Try it — Reproduce all the data verbatim.

Extracted data: Begin

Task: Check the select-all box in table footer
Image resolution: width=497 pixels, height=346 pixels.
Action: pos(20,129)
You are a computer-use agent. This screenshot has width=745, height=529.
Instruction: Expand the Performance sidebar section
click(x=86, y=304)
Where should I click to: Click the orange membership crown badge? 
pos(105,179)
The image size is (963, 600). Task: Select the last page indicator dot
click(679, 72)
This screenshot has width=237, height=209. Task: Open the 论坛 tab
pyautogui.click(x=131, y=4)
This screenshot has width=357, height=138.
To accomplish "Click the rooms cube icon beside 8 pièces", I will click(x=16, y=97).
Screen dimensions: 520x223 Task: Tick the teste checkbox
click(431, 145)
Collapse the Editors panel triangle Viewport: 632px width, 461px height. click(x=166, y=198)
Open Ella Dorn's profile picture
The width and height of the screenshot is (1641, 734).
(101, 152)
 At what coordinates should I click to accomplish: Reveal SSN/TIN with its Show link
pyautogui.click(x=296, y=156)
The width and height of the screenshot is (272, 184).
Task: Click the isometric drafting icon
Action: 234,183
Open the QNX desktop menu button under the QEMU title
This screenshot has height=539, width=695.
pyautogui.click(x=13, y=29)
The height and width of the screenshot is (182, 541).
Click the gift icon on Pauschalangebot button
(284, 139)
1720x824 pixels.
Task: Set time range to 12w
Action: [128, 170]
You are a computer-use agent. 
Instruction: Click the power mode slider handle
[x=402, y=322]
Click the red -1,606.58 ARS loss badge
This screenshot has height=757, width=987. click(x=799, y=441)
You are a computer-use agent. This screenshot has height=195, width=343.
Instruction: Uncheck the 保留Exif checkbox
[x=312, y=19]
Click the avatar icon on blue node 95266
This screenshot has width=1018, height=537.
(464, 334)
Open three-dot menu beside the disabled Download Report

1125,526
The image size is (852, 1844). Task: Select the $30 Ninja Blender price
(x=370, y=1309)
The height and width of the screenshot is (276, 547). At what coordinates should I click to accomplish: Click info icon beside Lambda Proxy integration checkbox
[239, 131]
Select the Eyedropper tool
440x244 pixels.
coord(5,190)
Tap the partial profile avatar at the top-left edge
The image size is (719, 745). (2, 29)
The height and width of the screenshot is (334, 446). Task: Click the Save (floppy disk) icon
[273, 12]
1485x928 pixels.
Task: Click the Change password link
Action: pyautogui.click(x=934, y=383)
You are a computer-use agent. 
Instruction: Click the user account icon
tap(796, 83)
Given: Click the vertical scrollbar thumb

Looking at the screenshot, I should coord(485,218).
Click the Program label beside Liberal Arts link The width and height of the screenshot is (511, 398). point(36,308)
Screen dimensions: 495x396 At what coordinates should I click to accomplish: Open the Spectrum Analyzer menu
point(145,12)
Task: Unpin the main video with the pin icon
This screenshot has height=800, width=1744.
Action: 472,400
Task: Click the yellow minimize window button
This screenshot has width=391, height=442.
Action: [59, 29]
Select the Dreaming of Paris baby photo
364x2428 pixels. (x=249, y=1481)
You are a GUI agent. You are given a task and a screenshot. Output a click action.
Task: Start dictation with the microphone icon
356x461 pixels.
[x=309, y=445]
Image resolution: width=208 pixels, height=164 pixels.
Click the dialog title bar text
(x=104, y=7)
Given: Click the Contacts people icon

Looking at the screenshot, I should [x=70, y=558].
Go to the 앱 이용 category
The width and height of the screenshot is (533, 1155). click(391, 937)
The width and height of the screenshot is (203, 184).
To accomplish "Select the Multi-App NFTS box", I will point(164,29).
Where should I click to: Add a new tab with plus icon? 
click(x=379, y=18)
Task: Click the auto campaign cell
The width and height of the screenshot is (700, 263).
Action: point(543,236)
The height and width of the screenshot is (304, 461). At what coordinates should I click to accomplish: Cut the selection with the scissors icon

Extracted data: End

Answer below —
Task: Check the select-all box in table footer
Image resolution: width=497 pixels, height=346 pixels.
Action: pos(20,129)
You are a computer-use agent. This screenshot has width=745, height=529.
Instruction: Expand the Performance sidebar section
click(x=86, y=304)
Where should I click to: Click the orange membership crown badge? 
pos(105,179)
The image size is (963, 600). Task: Select the last page indicator dot
click(679, 72)
This screenshot has width=237, height=209. Task: Open the 论坛 tab
pyautogui.click(x=131, y=4)
This screenshot has width=357, height=138.
To accomplish "Click the rooms cube icon beside 8 pièces", I will click(x=16, y=97).
Screen dimensions: 520x223 Task: Tick the teste checkbox
click(431, 145)
Collapse the Editors panel triangle Viewport: 632px width, 461px height. click(x=166, y=198)
Open Ella Dorn's profile picture
The width and height of the screenshot is (1641, 734).
(101, 152)
 At what coordinates should I click to accomplish: Reveal SSN/TIN with its Show link
pyautogui.click(x=296, y=156)
The width and height of the screenshot is (272, 184).
Task: Click the isometric drafting icon
Action: 234,183
Open the QNX desktop menu button under the QEMU title
This screenshot has height=539, width=695.
pyautogui.click(x=13, y=29)
The height and width of the screenshot is (182, 541).
Click the gift icon on Pauschalangebot button
(284, 139)
1720x824 pixels.
Task: Set time range to 12w
Action: [128, 170]
You are a computer-use agent. 
Instruction: Click the power mode slider handle
[x=402, y=322]
Click the red -1,606.58 ARS loss badge
This screenshot has height=757, width=987. click(x=799, y=441)
You are a computer-use agent. This screenshot has height=195, width=343.
Instruction: Uncheck the 保留Exif checkbox
[x=312, y=19]
Click the avatar icon on blue node 95266
This screenshot has width=1018, height=537.
(464, 334)
Open three-dot menu beside the disabled Download Report

1125,526
The image size is (852, 1844). Task: Select the $30 Ninja Blender price
(x=370, y=1309)
The height and width of the screenshot is (276, 547). At what coordinates should I click to accomplish: Click info icon beside Lambda Proxy integration checkbox
[239, 131]
Select the Eyedropper tool
440x244 pixels.
coord(5,190)
Tap the partial profile avatar at the top-left edge
The image size is (719, 745). (2, 29)
The height and width of the screenshot is (334, 446). Task: Click the Save (floppy disk) icon
[273, 12]
1485x928 pixels.
Task: Click the Change password link
Action: pyautogui.click(x=934, y=383)
You are a computer-use agent. 
Instruction: Click the user account icon
tap(796, 83)
Given: Click the vertical scrollbar thumb

Looking at the screenshot, I should coord(485,218).
Click the Program label beside Liberal Arts link The width and height of the screenshot is (511, 398). point(36,308)
Screen dimensions: 495x396 At what coordinates should I click to accomplish: Open the Spectrum Analyzer menu
point(145,12)
Task: Unpin the main video with the pin icon
This screenshot has height=800, width=1744.
Action: 472,400
Task: Click the yellow minimize window button
This screenshot has width=391, height=442.
Action: [59, 29]
Select the Dreaming of Paris baby photo
364x2428 pixels. (x=249, y=1481)
You are a GUI agent. You are given a task and a screenshot. Output a click action.
Task: Start dictation with the microphone icon
356x461 pixels.
[x=309, y=445]
Image resolution: width=208 pixels, height=164 pixels.
Click the dialog title bar text
(x=104, y=7)
Given: Click the Contacts people icon

Looking at the screenshot, I should [x=70, y=558].
Go to the 앱 이용 category
The width and height of the screenshot is (533, 1155). click(391, 937)
The width and height of the screenshot is (203, 184).
To accomplish "Select the Multi-App NFTS box", I will point(164,29).
Where should I click to: Add a new tab with plus icon? 
click(x=379, y=18)
Task: Click the auto campaign cell
The width and height of the screenshot is (700, 263).
Action: point(543,236)
The height and width of the screenshot is (304, 461). At what coordinates should I click to accomplish: Cut the selection with the scissors icon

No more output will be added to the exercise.